Methuen first encountered Boer forces at Belmont; this was followed by further battles at Graspan and the Modder River, from which the Boers made a tactical withdrawal to Magersfontein, a range of hills 30km south of Kimberley. Here the Boer generals, under the leadership of General Cronjé and the tactical direction of Koos de la Rey, decided to dig a line of trenches along the bottom of the koppie rather than defend the top of the ridge of hills, as was their usual tactic.
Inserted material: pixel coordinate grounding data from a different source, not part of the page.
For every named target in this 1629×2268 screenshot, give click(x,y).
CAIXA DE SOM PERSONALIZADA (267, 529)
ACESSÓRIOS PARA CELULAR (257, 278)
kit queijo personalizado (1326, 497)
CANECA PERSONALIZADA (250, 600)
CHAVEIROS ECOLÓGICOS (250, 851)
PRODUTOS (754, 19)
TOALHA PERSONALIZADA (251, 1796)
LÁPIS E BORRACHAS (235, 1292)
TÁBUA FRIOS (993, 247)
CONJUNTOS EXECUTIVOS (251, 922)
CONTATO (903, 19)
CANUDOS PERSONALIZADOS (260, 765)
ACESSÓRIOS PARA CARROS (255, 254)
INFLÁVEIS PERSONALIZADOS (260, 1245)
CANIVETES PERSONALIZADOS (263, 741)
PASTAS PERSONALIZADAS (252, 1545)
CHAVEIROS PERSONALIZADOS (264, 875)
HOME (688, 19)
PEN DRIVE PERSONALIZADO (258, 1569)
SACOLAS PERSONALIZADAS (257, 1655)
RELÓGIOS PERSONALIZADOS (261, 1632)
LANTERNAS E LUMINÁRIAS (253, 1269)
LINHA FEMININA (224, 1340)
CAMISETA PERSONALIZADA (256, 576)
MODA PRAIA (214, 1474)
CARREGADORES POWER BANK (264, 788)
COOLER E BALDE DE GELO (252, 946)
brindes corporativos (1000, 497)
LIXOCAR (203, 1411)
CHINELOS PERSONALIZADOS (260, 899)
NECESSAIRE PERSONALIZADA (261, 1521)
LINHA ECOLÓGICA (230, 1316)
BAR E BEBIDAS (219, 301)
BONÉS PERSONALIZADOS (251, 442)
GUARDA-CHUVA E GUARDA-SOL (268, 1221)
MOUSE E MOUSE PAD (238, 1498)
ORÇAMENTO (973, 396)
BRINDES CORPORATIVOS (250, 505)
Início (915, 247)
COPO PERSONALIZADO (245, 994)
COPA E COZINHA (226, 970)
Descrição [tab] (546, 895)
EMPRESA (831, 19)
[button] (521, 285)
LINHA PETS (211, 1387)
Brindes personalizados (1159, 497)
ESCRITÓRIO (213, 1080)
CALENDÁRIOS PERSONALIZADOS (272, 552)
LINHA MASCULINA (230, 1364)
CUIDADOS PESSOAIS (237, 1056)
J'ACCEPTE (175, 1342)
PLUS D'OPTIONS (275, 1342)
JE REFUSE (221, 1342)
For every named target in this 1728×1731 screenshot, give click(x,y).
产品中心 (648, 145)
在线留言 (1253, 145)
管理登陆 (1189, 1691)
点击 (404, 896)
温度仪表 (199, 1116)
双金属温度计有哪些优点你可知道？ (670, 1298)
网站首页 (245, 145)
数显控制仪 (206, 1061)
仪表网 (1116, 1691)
In the early hours of December 11, 1899, the British advanced on Magersfontein, fully expecting the enemy to be lined along the ridge. The British were led by the Highland Regiment, fresh from campaigns in North Africa and India, and considered the elite of the British army. Just before dawn, as they fanned out into attack formation, four thousand Boers in the trenches just a few hundred metres away opened fire. The use of trenches was, at that point, a rare tactic in modern warfare, and the element of surprise caused devastation in the ranks. Those not killed or wounded in the first volleys were pinned down by snipers for the rest of the day, unable to move in the coverless veld and suffering appallingly under the hot sun. The next day the British withdrew to the Modder River, and the relief of Kimberley was delayed for two months. The defeat was one in a series of three the British suffered within what became known as “Black Week”, news of which sent shock waves through the British public who had been expecting their forces to overrun the “crude farmers” before Christmas.